◆ **Assignment**
Copy out exactly, from the entries that follow, the line holding "Instruction: Click the blank", the line holding "Image resolution: width=800", and all lines between them, but no pictures.

◆ **Records for this task**
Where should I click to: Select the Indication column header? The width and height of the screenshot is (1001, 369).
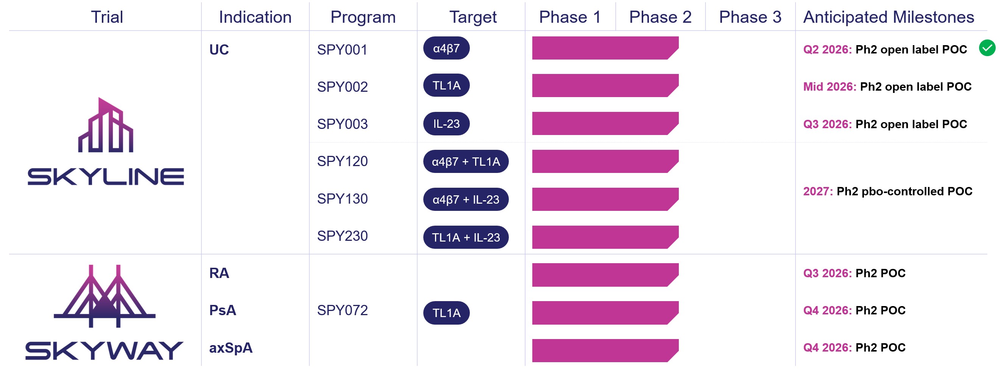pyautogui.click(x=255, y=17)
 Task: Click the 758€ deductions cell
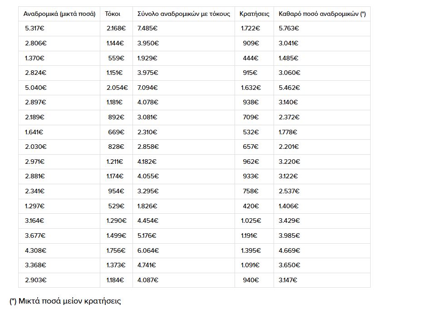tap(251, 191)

--

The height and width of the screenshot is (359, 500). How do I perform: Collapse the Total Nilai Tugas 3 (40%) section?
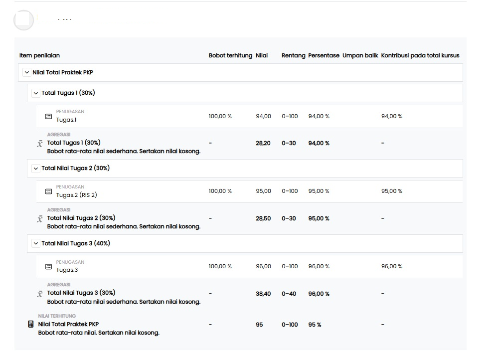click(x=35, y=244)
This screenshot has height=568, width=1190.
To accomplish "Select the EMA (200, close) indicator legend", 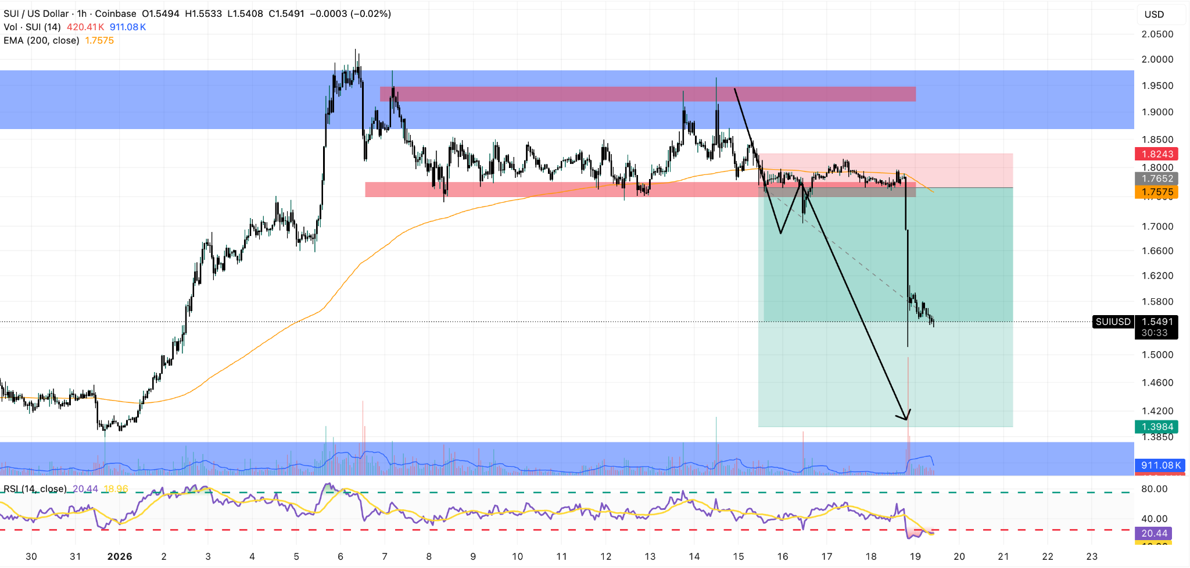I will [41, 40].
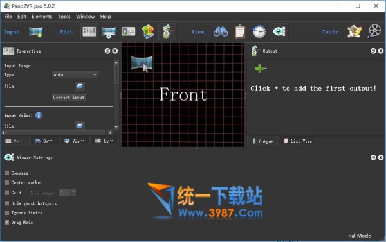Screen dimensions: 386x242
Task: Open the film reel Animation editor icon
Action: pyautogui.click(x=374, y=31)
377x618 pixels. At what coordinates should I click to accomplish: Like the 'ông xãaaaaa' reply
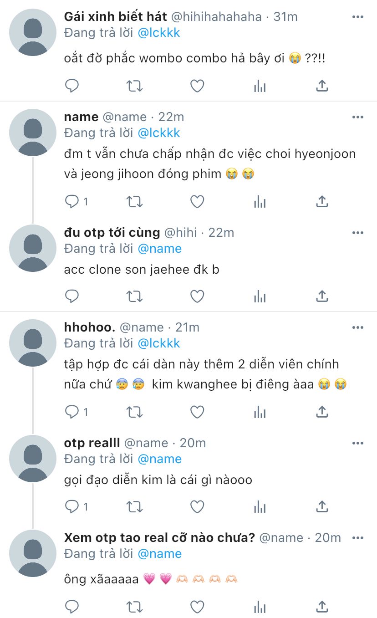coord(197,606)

==

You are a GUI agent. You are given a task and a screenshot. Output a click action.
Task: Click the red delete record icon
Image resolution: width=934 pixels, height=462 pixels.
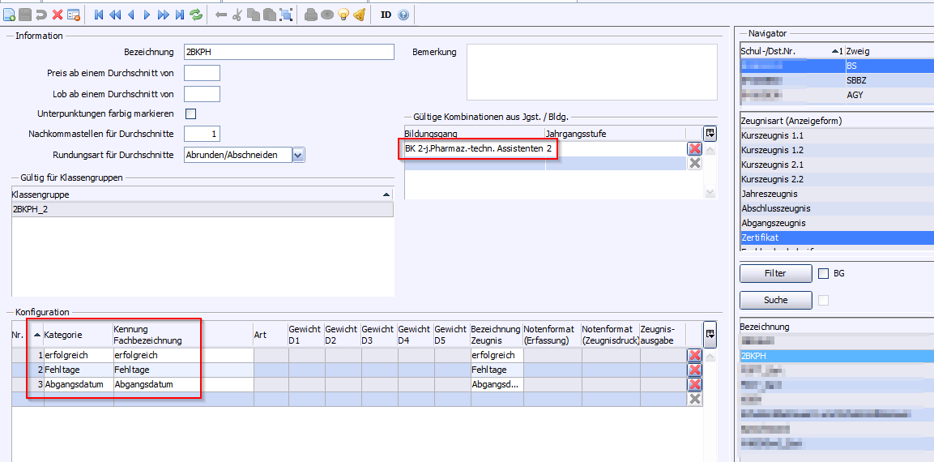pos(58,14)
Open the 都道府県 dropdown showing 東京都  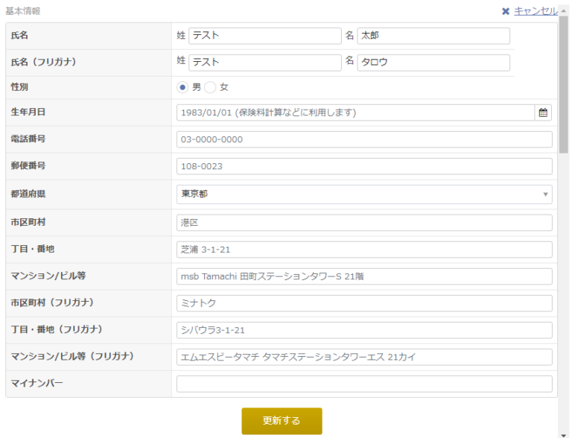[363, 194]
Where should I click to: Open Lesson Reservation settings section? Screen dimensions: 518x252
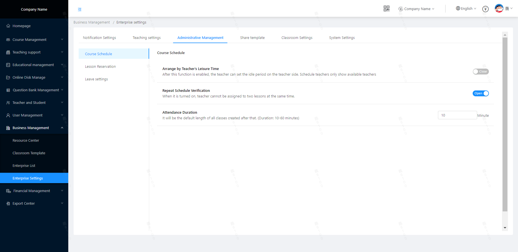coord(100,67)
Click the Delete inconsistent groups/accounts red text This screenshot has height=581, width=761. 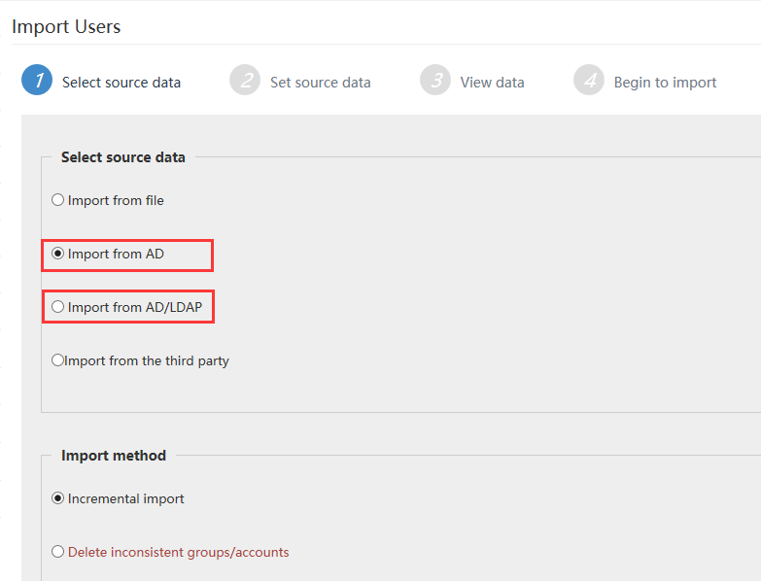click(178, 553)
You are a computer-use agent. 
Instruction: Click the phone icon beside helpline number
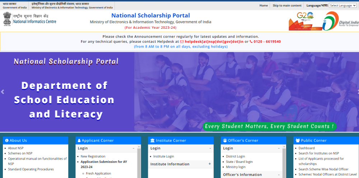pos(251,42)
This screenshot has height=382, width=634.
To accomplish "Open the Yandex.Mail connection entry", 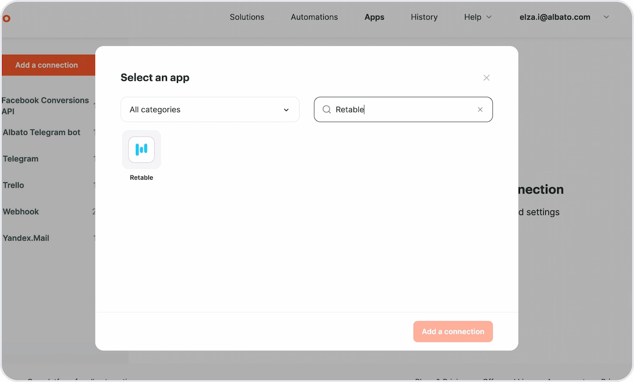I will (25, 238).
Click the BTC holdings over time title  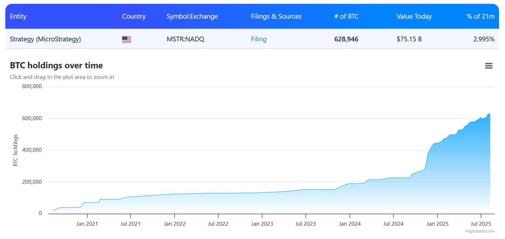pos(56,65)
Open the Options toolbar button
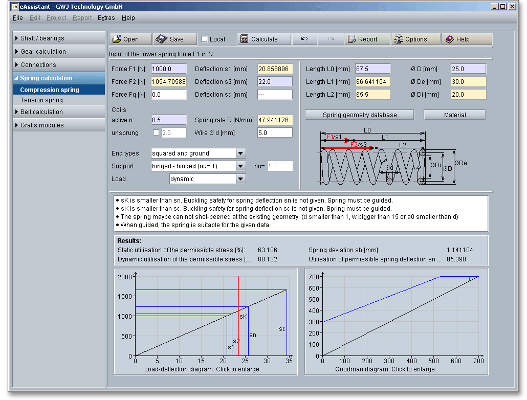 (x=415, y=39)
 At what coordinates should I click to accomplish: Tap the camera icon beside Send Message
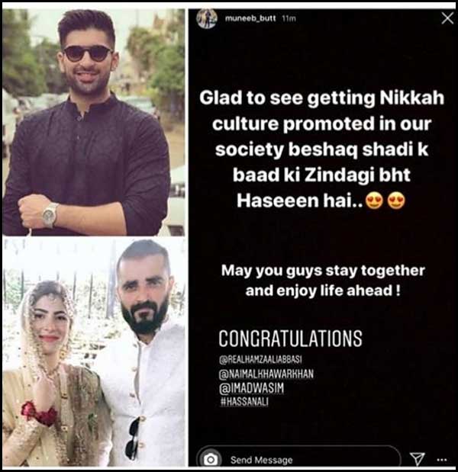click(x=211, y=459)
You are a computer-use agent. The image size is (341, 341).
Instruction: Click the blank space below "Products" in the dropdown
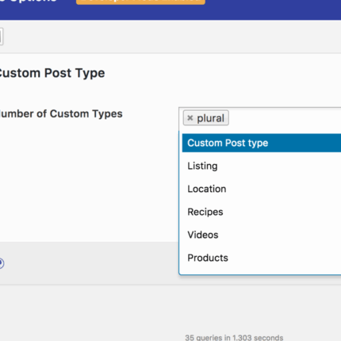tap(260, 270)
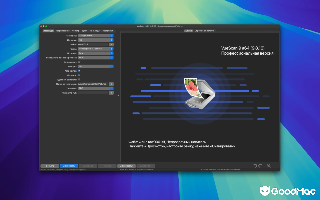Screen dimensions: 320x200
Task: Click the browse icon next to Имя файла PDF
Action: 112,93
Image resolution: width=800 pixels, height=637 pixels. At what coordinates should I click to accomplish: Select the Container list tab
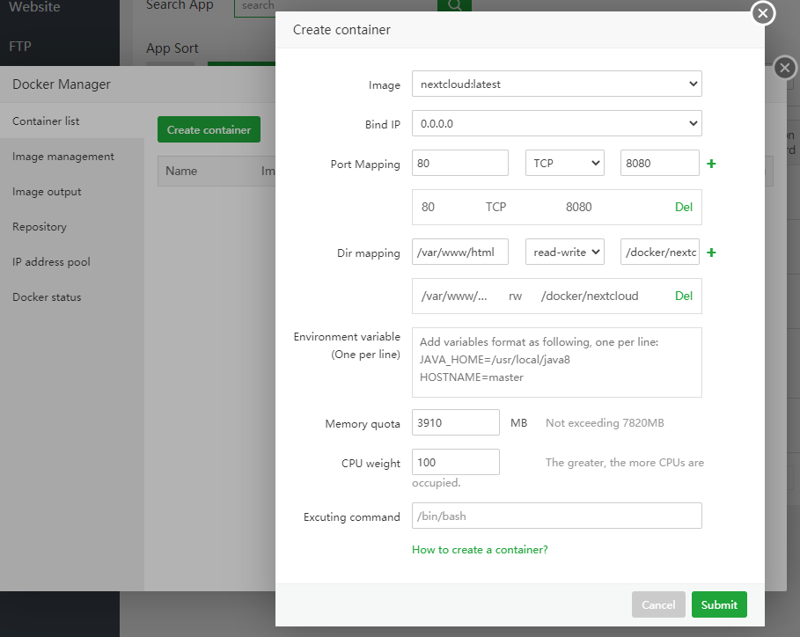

◆ **Answer to this exercise**
Instruction: Click the blank space below "Products" in the dropdown
tap(260, 270)
Screen dimensions: 320x200
Task: Click the browse icon next to Имя файла PDF
Action: 112,93
Image resolution: width=800 pixels, height=637 pixels. At what coordinates should I click to accomplish: Select the Container list tab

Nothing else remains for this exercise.